◆ SEITENAUSZUG:
========
Durch Dekret vom 21.2.1931 ernannte Papst Pius XI. den Berliner Domkapitular Dr. Franz Hartz zum Praelatus nullius von Schneidemühl, seine Inthronisation fand am 25.3.1931 in der Kirche zur Heiligen Familie in Schneidemühl statt. Als Wappenspruch wählte Hartz „Consilio et Constantia“ („Mit Rat und Festigkeit“). Die Freie Prälatur, die damals 134.000 Katholiken in 75 Pfarreien und zwölf Seelsorgestationen zählte, erlebte unter der Leitung von Hartz einen Aufschwung durch Neubauten von Kirchen, Caritasheimen, Bildung neuer Pfarreien, Ausbau und Festigung kirchlicher Organisationen. Als erster deutscher Oberhirte ordnete er die Feier sogenannter Betsingmessen an. In seiner biographischen Skizze über Hartz schreibt Hans-Jürgen Brandt, das NS-Regime habe „seinen Aktivitäten schon bald Grenzen“ gesetzt, doch sei es „dem klug taktierenden“ Prälaten gelungen, „die herkömmliche Seelsorge aufrechtzuerhalten“. Über sein Verhältnis gegenüber dem Nationalsozialismus sind keine aussagekräftigen Quellen bekannt, die Schriften über sein Leben und Werk klammern diesen Aspekt aus oder beschönigen ihn. Ein Gegner des Regimes war er mutmaßlich nicht, und er fand 1934/1935 Aufnahme im „Deutsche[n] Führerlexikon“, das die damalige Prominenz in Text und Bild präsentierte. Auf der anderen Seite konnte er offenbar manchen vom NS-Regime verfolgten Priestern der Prälatur helfen oder erreichen, dass verhängte Strafen gemildert wurden.
Vor dem Einmarsch der Russen verließ Prälat Hartz am 26.1.1945 Schneidemühl, teilweise zu Fuß, zunächst nach Demmin, und es wird berichtet, er habe nur sein Brevier retten können. Von Demmin gelangte er in den letzten Kriegswochen noch mit Hilfe der Wehrmacht nach Fulda, nach dessen Zerstörung lebte er vorübergehend in Hainzell. In Fulda, wo er ab Fronleichnam 1945 bis zu seinem Lebensende im Mutterhaus der Barmherzigen Schwestern lebte, pflegte er rege Kontakte zur früheren Schneidemühler Geistlichkeit. Im September 1948 hatte er Gelegenheit, Papst Pius XII. (Pontifikat 1939-1958), den er aus dessen Zeit als Nuntius in Berlin kannte, anlässlich einer Privataudienz im Vatikan über das Schicksal seines Sprengels zu berichten. 1949 trat Hartz das Amt des Päpstlichen Beauftragten für die Seelsorge der Heimatvertriebenen an, zugleich das des Beauftragten der deutschen Bischofskonferenz für Flüchtlingsangelegenheiten. Beiden Aufgaben ging er in den folgenden Jahren mit großem Einsatz nach. Auf seine Anregung ging etwa die Schaffung eines zentralen katholischen Kirchenbuchamtes für die Heimatvertriebenen sowie die vorläufige Versorgung der ostvertriebenen Kirchenpensionäre aus dem geistlichen und Laienstand zurück. In der Diözese Fulda half er durch die Übernahme von Firmreisen, besonders in der Diaspora. Seinen unermüdlichen Einsatz würdigte Papst Pius XII. 1951 durch die Verleihung des Titels „Hochwürdigste Exzellenz“.
========
Welchen Wappenspruch wählte Franz Hartz laut dem Text über sein Wirken? Gib bitte auch die deutsche Übersetzung an.

◆ BEREITGESTELLTE DATEN:
========
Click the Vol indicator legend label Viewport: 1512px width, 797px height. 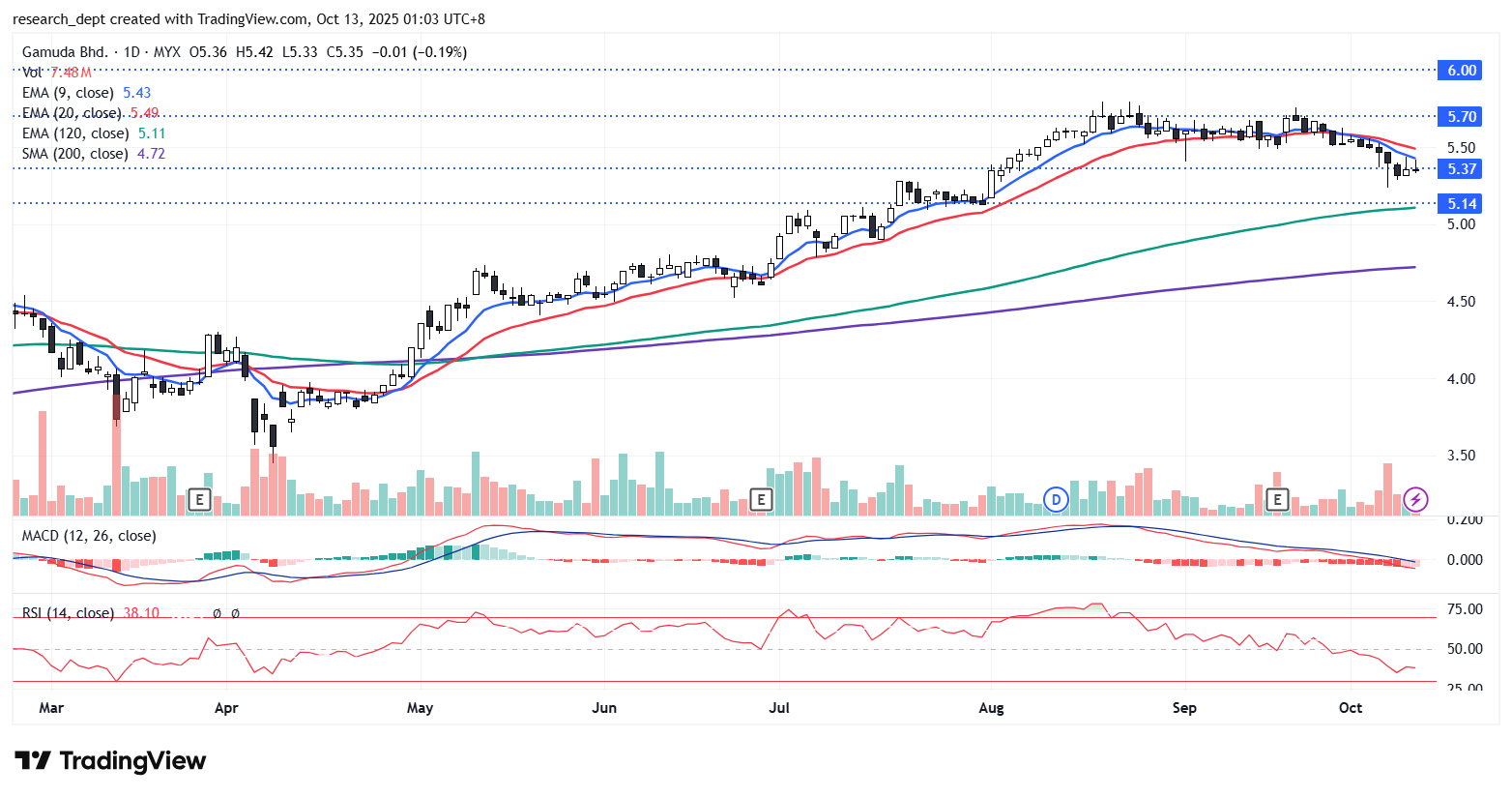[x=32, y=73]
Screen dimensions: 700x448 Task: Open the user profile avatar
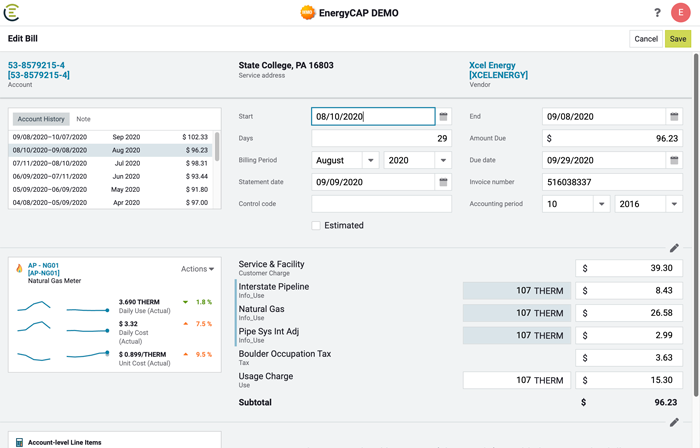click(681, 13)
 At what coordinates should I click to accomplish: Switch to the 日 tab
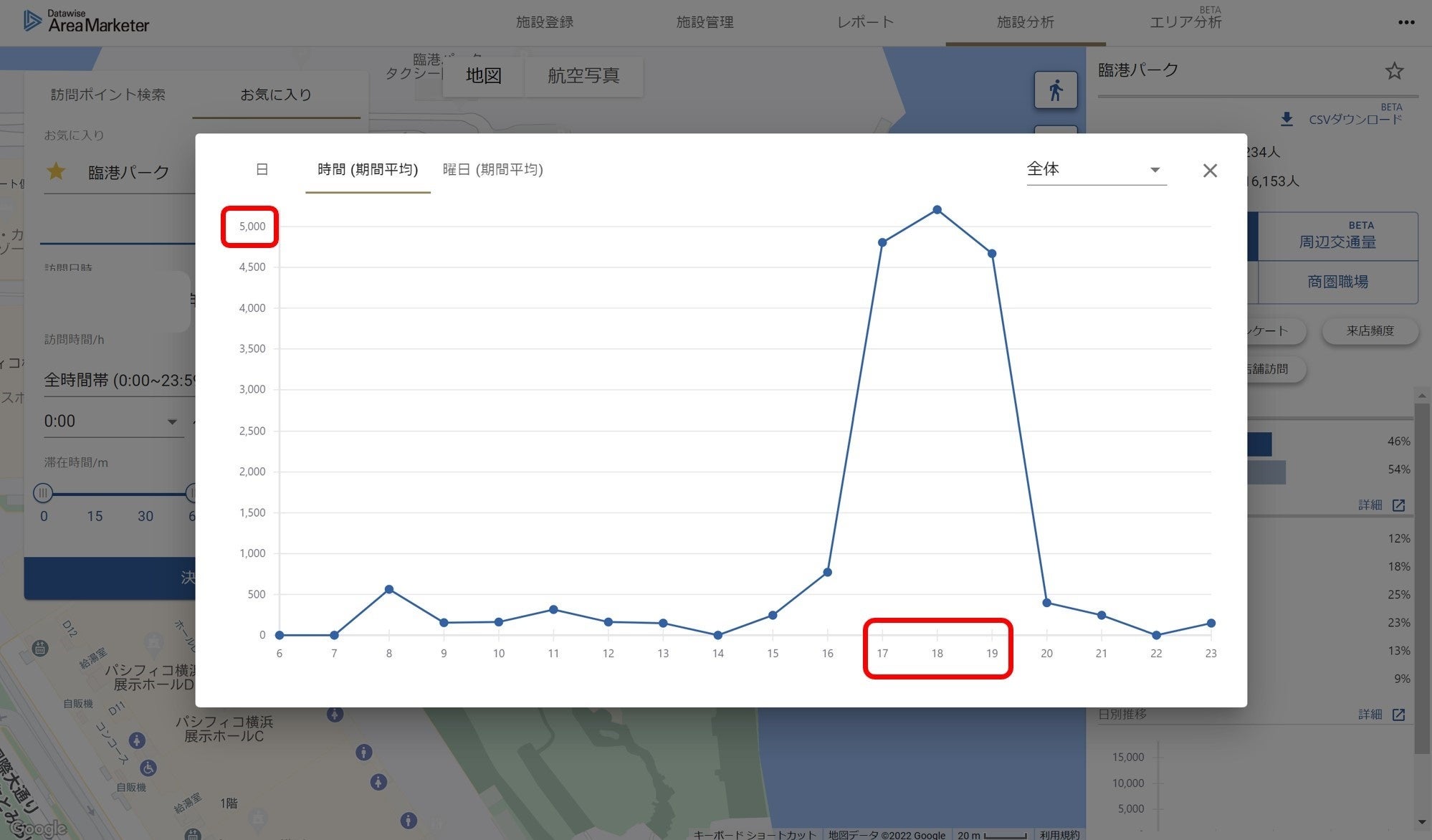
========
◆ LÖSUNG DER AUFGABE: „Consilio et Constantia“, auf Deutsch „Mit Rat und Festigkeit“.